The White Garden in bloom in June - the centre piece was designed by Vita and Nigel's son, Harold
Sissinghurst is just one of several properties owned by the National Trust which has Bloomsbury Set connections. Virginia Woolf's country cottage - Monk's House, near Lewes - is also open to the public, although the gardens here are on a much smaller scale. But today it is one of their flagship properties and attracts more than 250,000 visitors a year!
It has to be said that Sissinghurst is an impressive garden, but credit should go to the head gardeners here, who have worked tirelessly for the last 45 years to create a living postcard of how the other half lived! This, like Hidcote Manor is a showcase garden, which attracts hundreds of thousands of visitors every year because its reputation has spread worldwide. Vita did much to publicise her own plot when she was alive, through her gardening columns, but the National Trust knows the value of this property and works hard to keep it looking pristine throughout the year!


  1. Thanks for the aerial view of the grounds, which I have not seen before. The division of the garden rooms to imitate the old castle grounds is immediately clear from the air.

  2. Dear Charlotte, Knowing how much you hate crowds, I can't believe you visited Sissinghurst, and on Bank Holiday Monday! But I'm so glad you did. Thank you for climbing the tower (I couldn't do it) and showing us a clear layout of the gardens. Beautiful! P. x

  3. Lovely photos Charlotte, I haven't made it to Sissinghurst this year so this has made up for it!

  4. I love Sissinghurst.
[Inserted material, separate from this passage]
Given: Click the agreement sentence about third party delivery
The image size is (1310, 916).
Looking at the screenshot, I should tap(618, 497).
Such a beautiful garden, and despite being so famous, they still dare to update/change their planting schemes, making visits new and special every time. I have never ventured into the tower though, did n't know one could either, so than you for the tip!
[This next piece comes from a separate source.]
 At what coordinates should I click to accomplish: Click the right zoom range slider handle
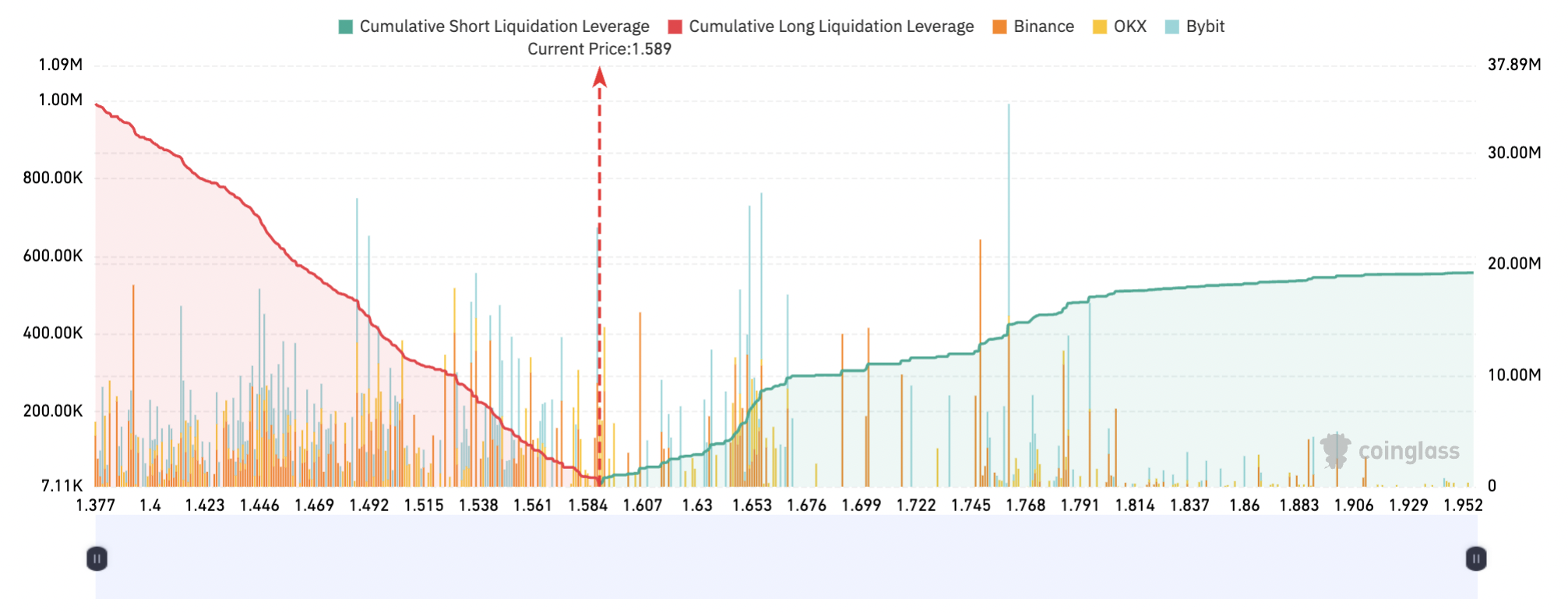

  5. What fabulous views. Your efforts in getting these marvellous shots is much appreciated. This is one garden that I would love to see in person, but your photos are the next best thing.
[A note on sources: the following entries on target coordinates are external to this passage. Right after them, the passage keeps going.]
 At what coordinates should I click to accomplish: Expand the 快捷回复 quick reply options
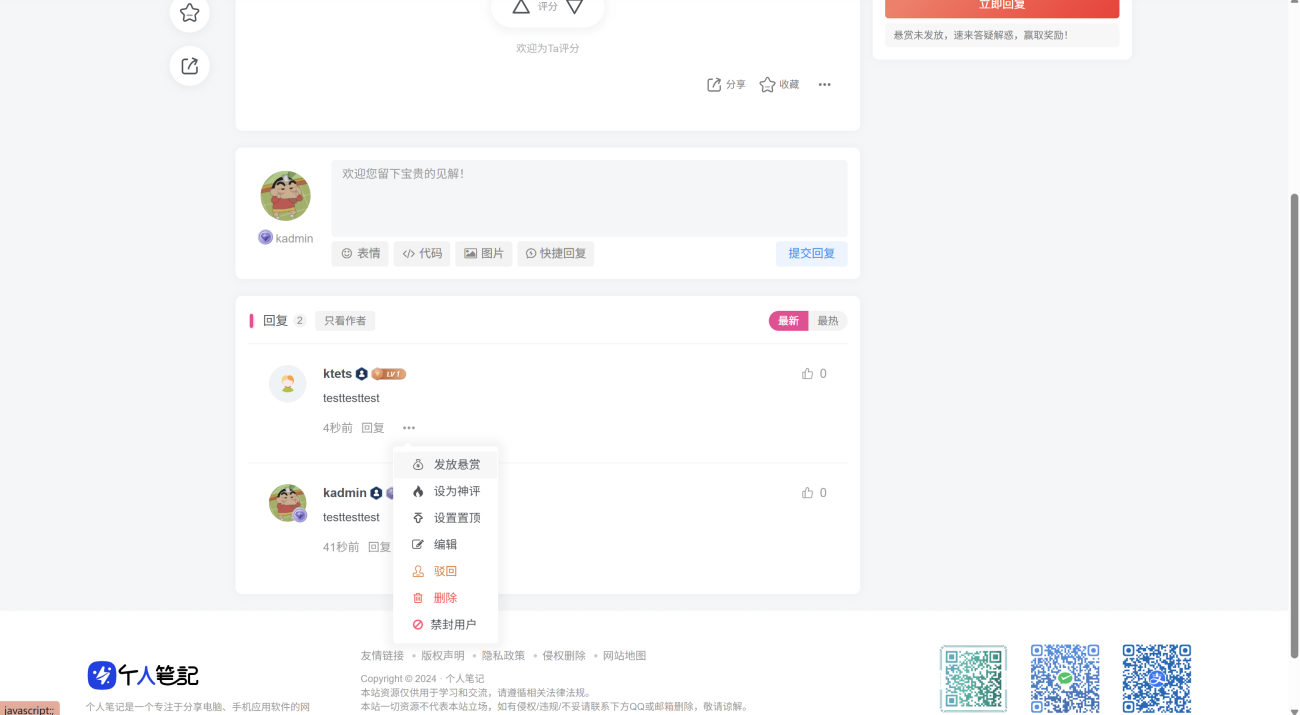coord(556,254)
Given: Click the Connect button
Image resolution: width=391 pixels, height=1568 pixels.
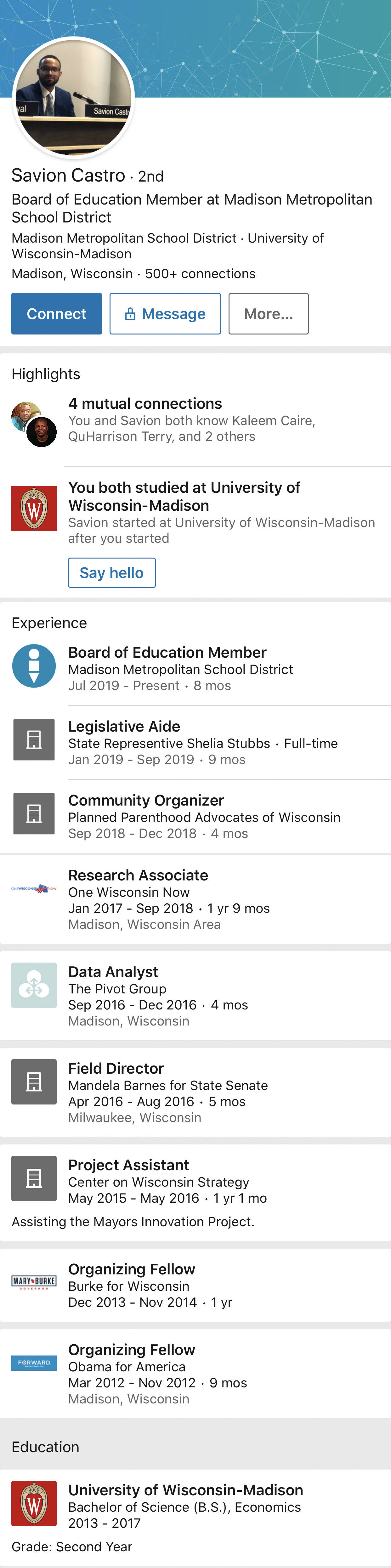Looking at the screenshot, I should click(x=57, y=313).
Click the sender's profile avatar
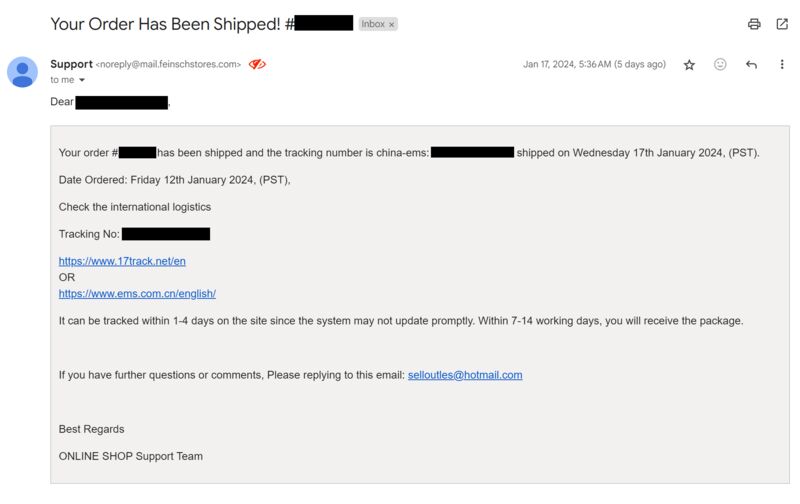 [x=22, y=72]

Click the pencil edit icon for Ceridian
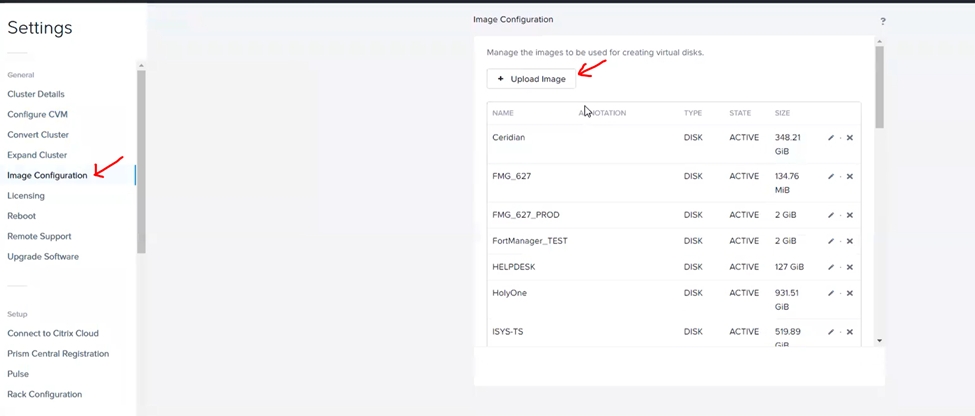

  6. Great photos! My dream is to see this garden in person one day.

  7. Thanks for your lovely pictures. I was there in May and unfortuntalliy The White Garden didn´t bloom then. I was surprised that it wasn´t so crowded, and it was great to climb the tower to get the wonderful view.

  8. Thanks for bringing back happy memories of many years ago. Lovely to see Rosa "Mulligani" in the white garden, we now have one climbing up our dead oak, amazing rose.

  9. My husband & I visited Sissinghurst in late September 2010 - - what a treat! And we took the footpath through the fields and woods from the village to reach it - so very interesting. There were no crowds, the fall colors were wonderful and we did climb the tower - alone - to see the gardens from on high. Could not have been a lovelier time to view - oh, I know to see it in early summer in all its finery is the best time but we enjoyed the mood of Fall then and having it basically to ourselves. A must to see for anyone who gardens - professional or amateur!